Records from a collection:
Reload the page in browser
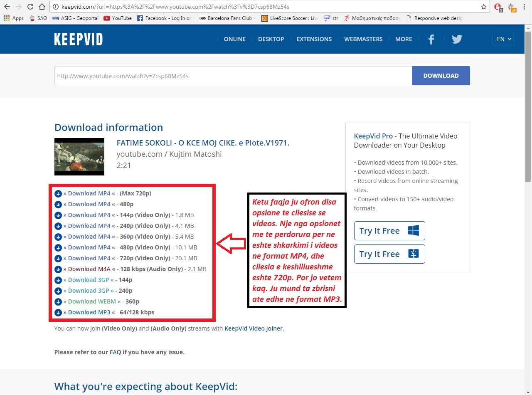This screenshot has height=395, width=532. point(30,7)
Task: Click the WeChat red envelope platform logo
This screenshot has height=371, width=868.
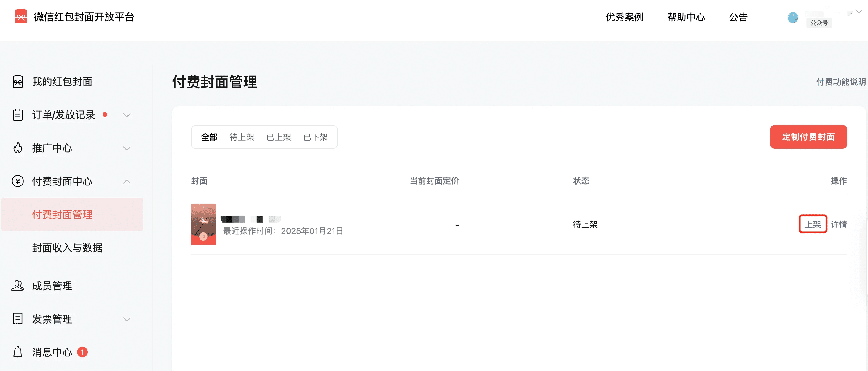Action: [21, 17]
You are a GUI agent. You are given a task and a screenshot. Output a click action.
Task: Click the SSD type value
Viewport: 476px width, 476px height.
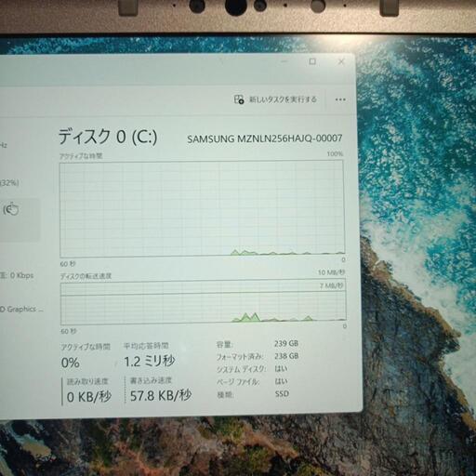pos(282,394)
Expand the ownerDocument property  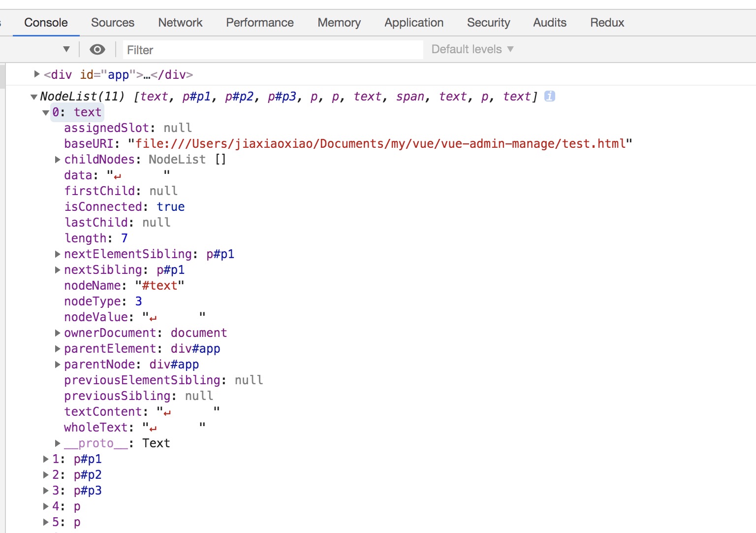pyautogui.click(x=58, y=333)
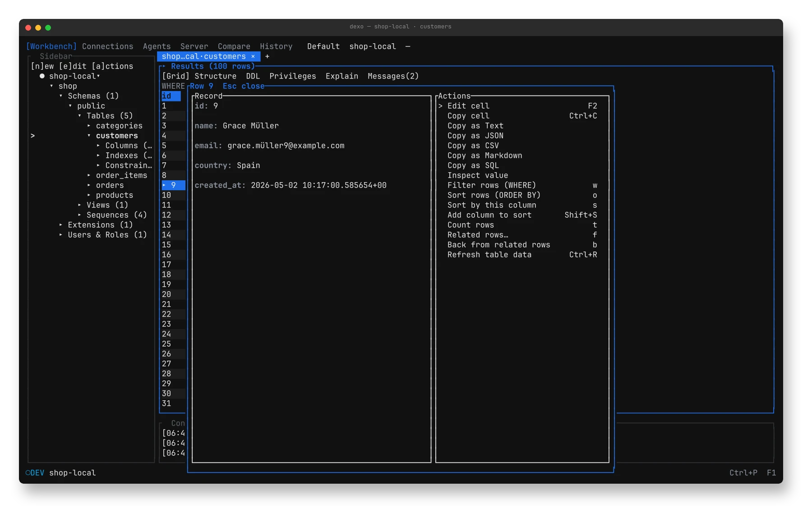812x522 pixels.
Task: Expand the categories table node
Action: [89, 126]
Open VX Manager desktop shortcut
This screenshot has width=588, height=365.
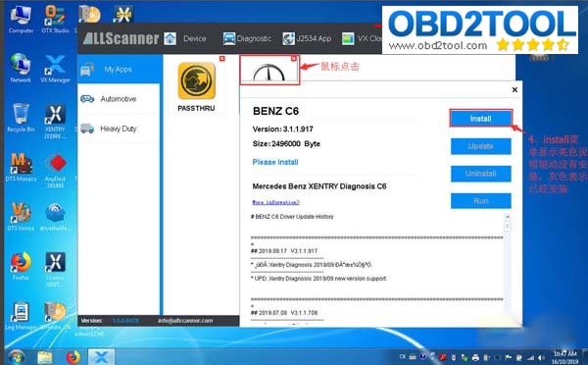click(x=55, y=68)
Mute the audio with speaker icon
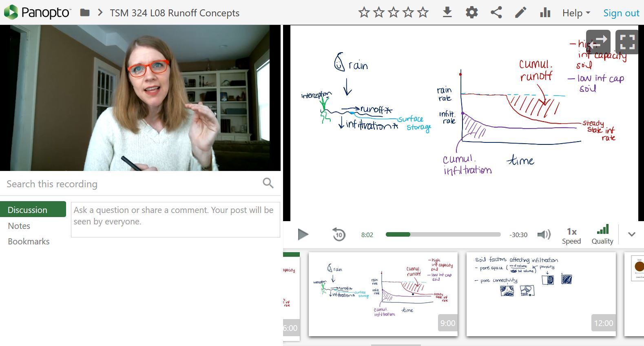This screenshot has height=346, width=644. pyautogui.click(x=544, y=235)
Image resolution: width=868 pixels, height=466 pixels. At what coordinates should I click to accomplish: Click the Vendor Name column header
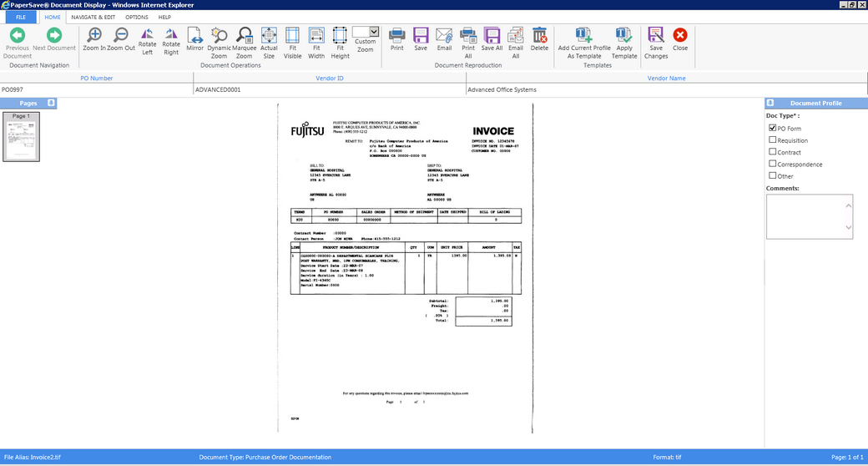point(666,78)
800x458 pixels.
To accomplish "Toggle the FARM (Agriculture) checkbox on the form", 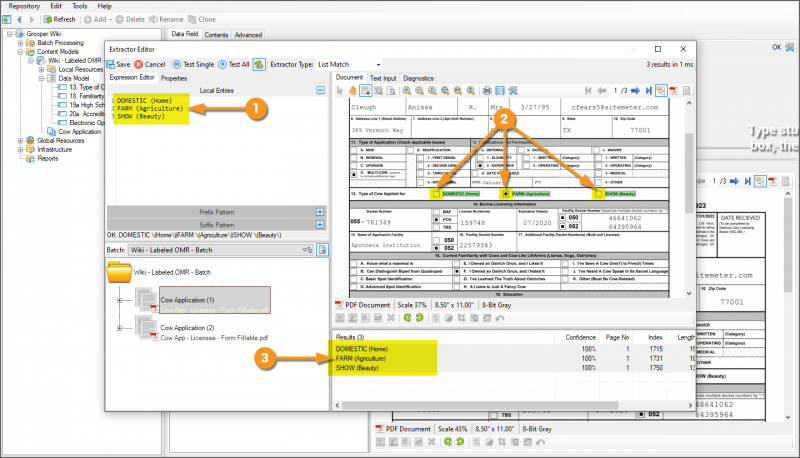I will click(504, 194).
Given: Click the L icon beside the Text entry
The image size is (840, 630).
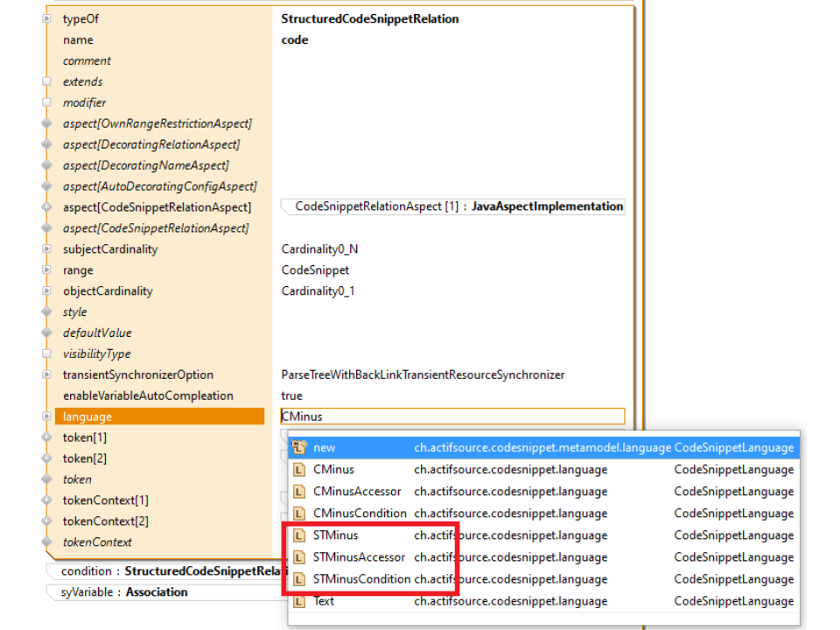Looking at the screenshot, I should click(x=299, y=601).
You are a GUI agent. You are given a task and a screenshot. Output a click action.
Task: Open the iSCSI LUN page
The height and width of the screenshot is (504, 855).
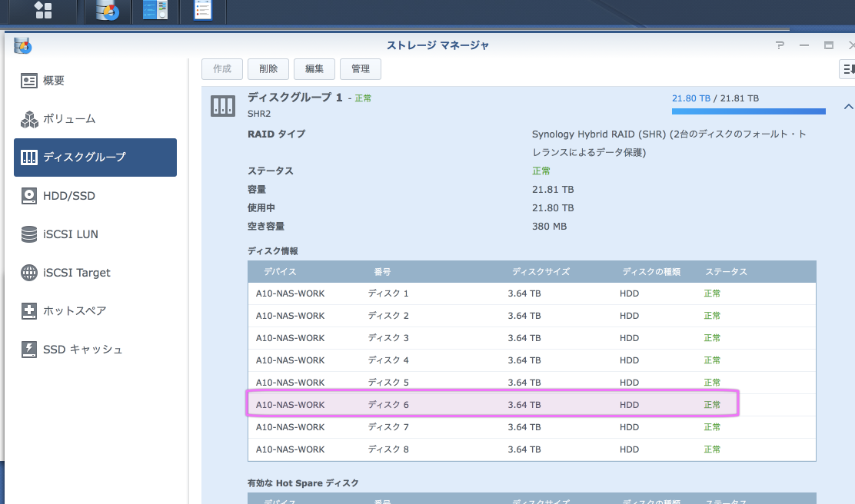[70, 234]
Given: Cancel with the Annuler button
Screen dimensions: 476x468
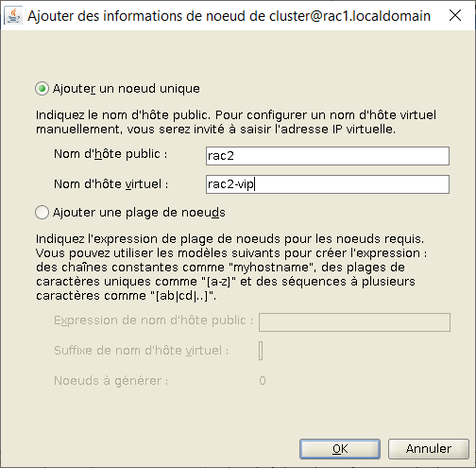Looking at the screenshot, I should click(429, 449).
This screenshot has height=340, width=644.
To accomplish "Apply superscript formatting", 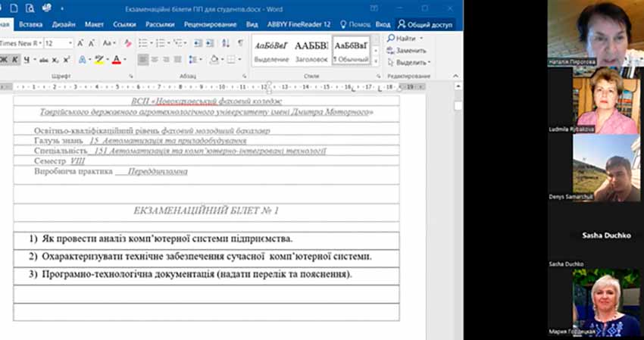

(Description of the task)
Emit an exact copy of the lines from the line bearing "Given: Click the L icon beside the Text entry" through the last line above, inclusive, and leave the images out.

(Result of the task)
Given: Click the L icon beside the Text entry
The image size is (840, 630).
Looking at the screenshot, I should click(x=299, y=601).
You are a GUI agent. You are given a task and a screenshot. Output a click action.
Task: Open the iSCSI LUN page
The height and width of the screenshot is (504, 855).
[70, 234]
Given: Cancel with the Annuler button
Screen dimensions: 476x468
Looking at the screenshot, I should click(429, 449).
This screenshot has height=340, width=644.
To accomplish "Apply superscript formatting", 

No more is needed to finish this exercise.